The Apostle Peter and Genesis

When it comes to the discussion over the days of creation and the age of the earth, many people mistakenly think that the issue only involves the interpretation of the early chapters of Genesis. However, it is important to remember that the teachings of the New Testament are also significant to this debate.

Second Peter 3:1–7, for example, says that in the last days scoffers will come scoffing at the belief that Christ will come again. They will base their ideas upon the assumption that the world has not changed, deliberately ignoring two major events in the history of world: God’s supernatural Creation of the world and God’s judgment of the world by the historical, global, catastrophic Flood in the days of Noah.

Peter’s understanding of these two events is key as it helps us see how the apostle read Genesis. This in turn informs our understanding of the issue of the earth’s age. It is important then to consider what these verses say.

Beloved, I now write to you this second epistle (in both of which I stir up your pure minds by way of reminder), that you may be mindful of the words which were spoken before by the holy prophets, and of the commandment of us, the apostles of the Lord and Savior, ... (2 Peter 3:1–2)

Peter is writing the letter to stir up believers concerning false teaching (2:1), by way of reminder (see 1:13), calling his readers to remember the words previously spoken by the holy prophets and the commandment of the Lord Jesus spoken by the apostles. The reason we can trust the prophetic Word over and against the false teachers is that it was given by the Holy Spirit as He moved men to speak from God in the writing of Scripture (1:19–21).

... knowing this first: that scoffers will come in the last days, walking according to their own lusts, ... (2 Peter 3:3)

Peter’s priority is to warn his readers to be mindful of the coming false teachers’ attacks. The term “knowing this first” is not referring to the first in the list of things; rather it means the first in priority. The priority for Peter is to alert his readers to the presence of the coming scoffers, which is a sign that the last days have arrived. The “last days” are a reference to the era from Christ’s first coming until His return (Acts 2:17; 2 Timothy 3:1). Peter’s readers should recognize that scoffers will come in the last days, scoffing after their own lusts. What is the motivation of the scoffers? Immorality. Peter uses the Greek word epithumia to encapsulate the scoffers’ ungodly sexual desires (see 2:10, 18).

... and saying, “Where is the promise of His coming? For since the fathers fell asleep, all things continue as they were from the beginning of creation.” (2 Peter 3:4)

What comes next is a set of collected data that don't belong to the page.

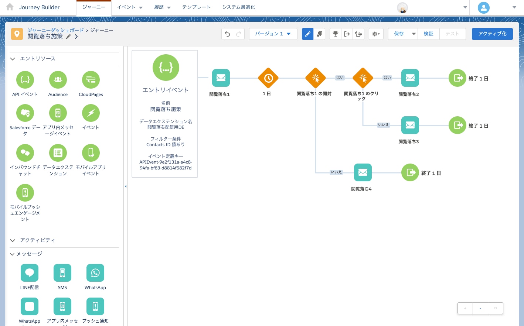This screenshot has height=326, width=524.
Task: Open exit criteria icon in toolbar
Action: pyautogui.click(x=347, y=34)
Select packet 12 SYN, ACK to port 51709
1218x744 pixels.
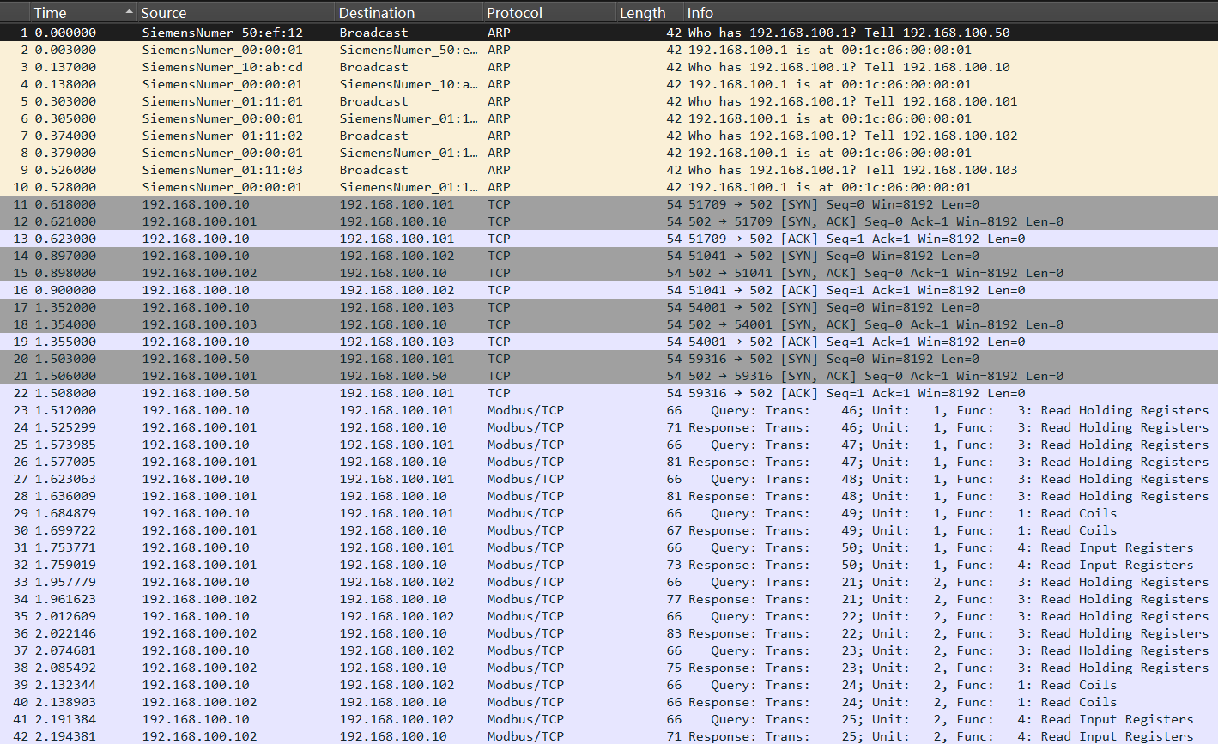(601, 221)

Peter points out that the scoffers come ridiculing the idea of the future coming of Jesus Christ in judgment and salvation. They deny the second coming of Christ not because of their intellect, but because it fits their immorality since they do not want to be held accountable for their sin. Today atheists and agnostics scoff at the belief in the return of Christ; however, atheism and agnosticism have nothing to do with the evidence (see Romans 1:18–20) but are simply tools for sinners to indulge in their own lusts.

Scoffing is argument by ridicule which continues to this day. Those who scoff at Christianity often ridicule believers who accept the idea of divine Creation and God’s judgment by a global Flood by calling them “fundamentalists,” “anti-intellectuals,” and “literalists.” This sort of argument (epithet fallacies) is meant to capitalize on people’s emotions.